Direction - Arrange the stretch of records from the line containing "Image resolution: width=292" through the line containing "The image size is (191, 177). tap(5, 137)" as a Markdown table with the columns Row and Line, numbering each row and omitting blank lines.

Available data -

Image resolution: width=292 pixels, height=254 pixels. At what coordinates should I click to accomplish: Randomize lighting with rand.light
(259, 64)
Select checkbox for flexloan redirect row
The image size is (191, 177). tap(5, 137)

==

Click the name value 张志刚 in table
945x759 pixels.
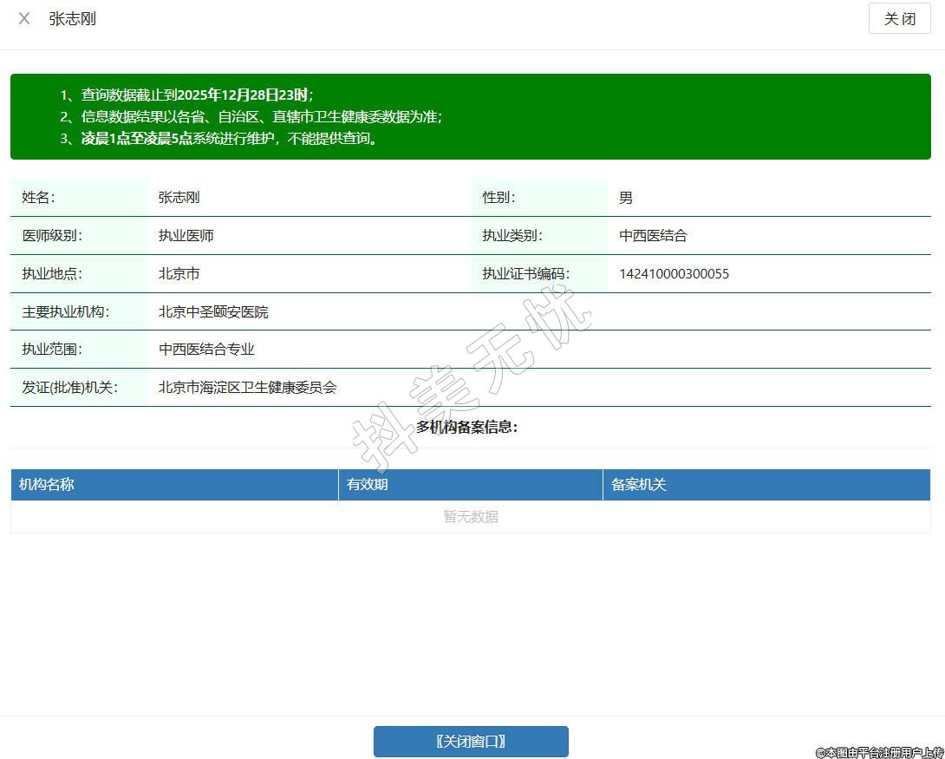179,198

Solution -
| Row | Line |
|---|---|
| 1 | Image resolution: width=292 pixels, height=254 pixels. At what coordinates should I click to accomplish: Randomize lighting with rand.light |
| 2 | (259, 64) |
| 3 | Select checkbox for flexloan redirect row |
| 4 | The image size is (191, 177). tap(5, 137) |